Top of Provided data
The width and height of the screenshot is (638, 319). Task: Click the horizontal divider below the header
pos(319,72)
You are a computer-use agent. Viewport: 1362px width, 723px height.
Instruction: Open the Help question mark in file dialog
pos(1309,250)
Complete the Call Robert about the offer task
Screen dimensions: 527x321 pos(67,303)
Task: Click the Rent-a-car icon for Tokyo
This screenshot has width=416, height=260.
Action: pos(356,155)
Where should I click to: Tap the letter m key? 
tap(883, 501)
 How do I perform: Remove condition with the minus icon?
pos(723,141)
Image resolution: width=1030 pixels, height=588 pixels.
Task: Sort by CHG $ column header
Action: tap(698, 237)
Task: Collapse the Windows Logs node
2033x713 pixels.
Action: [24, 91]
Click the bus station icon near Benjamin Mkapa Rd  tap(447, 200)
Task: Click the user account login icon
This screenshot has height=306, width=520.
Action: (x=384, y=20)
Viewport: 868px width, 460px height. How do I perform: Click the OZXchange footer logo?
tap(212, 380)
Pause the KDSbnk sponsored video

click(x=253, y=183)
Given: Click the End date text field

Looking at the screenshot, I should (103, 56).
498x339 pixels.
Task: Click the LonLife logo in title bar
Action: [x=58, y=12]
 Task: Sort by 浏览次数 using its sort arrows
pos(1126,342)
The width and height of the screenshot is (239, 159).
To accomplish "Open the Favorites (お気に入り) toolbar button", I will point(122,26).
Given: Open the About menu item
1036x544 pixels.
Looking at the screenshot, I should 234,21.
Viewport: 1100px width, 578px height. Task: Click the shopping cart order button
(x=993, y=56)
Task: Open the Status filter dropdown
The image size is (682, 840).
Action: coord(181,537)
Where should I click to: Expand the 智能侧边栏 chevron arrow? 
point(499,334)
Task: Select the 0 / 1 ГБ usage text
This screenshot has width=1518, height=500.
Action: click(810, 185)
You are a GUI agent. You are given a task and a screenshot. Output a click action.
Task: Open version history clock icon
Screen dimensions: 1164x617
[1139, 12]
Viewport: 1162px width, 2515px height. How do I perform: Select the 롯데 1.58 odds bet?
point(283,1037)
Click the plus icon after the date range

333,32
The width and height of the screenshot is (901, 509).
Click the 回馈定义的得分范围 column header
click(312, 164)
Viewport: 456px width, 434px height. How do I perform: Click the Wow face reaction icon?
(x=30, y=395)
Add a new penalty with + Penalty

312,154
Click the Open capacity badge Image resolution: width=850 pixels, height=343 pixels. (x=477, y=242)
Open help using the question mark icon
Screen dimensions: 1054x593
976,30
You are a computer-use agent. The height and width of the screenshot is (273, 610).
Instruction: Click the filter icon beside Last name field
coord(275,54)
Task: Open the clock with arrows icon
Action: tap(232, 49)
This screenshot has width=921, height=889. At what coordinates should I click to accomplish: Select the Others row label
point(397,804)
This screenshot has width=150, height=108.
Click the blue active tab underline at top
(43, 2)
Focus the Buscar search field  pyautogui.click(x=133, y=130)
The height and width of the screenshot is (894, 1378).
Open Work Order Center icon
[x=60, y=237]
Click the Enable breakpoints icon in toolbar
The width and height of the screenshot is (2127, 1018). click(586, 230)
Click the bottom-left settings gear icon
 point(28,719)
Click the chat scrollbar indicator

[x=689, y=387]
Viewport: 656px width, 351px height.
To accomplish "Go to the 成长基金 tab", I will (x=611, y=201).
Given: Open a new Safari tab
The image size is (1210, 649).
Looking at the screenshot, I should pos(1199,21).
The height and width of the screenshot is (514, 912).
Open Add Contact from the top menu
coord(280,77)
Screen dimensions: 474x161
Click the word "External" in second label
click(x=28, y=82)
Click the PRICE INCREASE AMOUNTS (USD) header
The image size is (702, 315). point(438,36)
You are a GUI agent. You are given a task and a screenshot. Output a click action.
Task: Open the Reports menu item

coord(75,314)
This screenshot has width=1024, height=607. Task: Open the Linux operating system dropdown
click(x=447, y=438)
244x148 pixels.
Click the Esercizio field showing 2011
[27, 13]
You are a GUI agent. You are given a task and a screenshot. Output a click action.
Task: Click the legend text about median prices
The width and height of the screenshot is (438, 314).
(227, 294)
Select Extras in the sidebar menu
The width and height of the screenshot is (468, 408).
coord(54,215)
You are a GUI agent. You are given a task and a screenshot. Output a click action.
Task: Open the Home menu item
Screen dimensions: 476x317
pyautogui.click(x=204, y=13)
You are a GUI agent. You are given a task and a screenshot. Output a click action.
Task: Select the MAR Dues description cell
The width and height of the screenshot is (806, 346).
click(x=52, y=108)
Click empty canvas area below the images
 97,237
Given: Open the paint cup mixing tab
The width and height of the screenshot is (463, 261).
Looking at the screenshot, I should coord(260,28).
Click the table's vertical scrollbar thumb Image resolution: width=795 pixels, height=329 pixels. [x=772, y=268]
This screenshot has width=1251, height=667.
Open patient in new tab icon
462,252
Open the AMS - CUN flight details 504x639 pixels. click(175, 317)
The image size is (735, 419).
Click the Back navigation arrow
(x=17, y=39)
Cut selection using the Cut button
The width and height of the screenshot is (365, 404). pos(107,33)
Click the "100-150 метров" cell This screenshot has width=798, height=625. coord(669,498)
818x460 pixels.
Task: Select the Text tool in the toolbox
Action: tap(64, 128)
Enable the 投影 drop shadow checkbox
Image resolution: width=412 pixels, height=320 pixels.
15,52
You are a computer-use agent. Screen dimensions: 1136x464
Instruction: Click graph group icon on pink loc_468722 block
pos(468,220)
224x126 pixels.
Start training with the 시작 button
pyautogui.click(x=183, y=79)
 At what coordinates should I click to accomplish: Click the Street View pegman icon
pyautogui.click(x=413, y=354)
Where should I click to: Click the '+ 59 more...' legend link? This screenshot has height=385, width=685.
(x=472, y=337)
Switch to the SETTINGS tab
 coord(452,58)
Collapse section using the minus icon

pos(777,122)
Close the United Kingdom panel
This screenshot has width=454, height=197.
Bottom of Provided data
» Task brief
Copy every line of the material above in which the string "will" can be found.

» Your solution
To accomplish "Open the Favorites (お気に入り) toolbar button", I will point(122,26).
To accomplish "Go to the 成长基金 tab", I will (x=611, y=201).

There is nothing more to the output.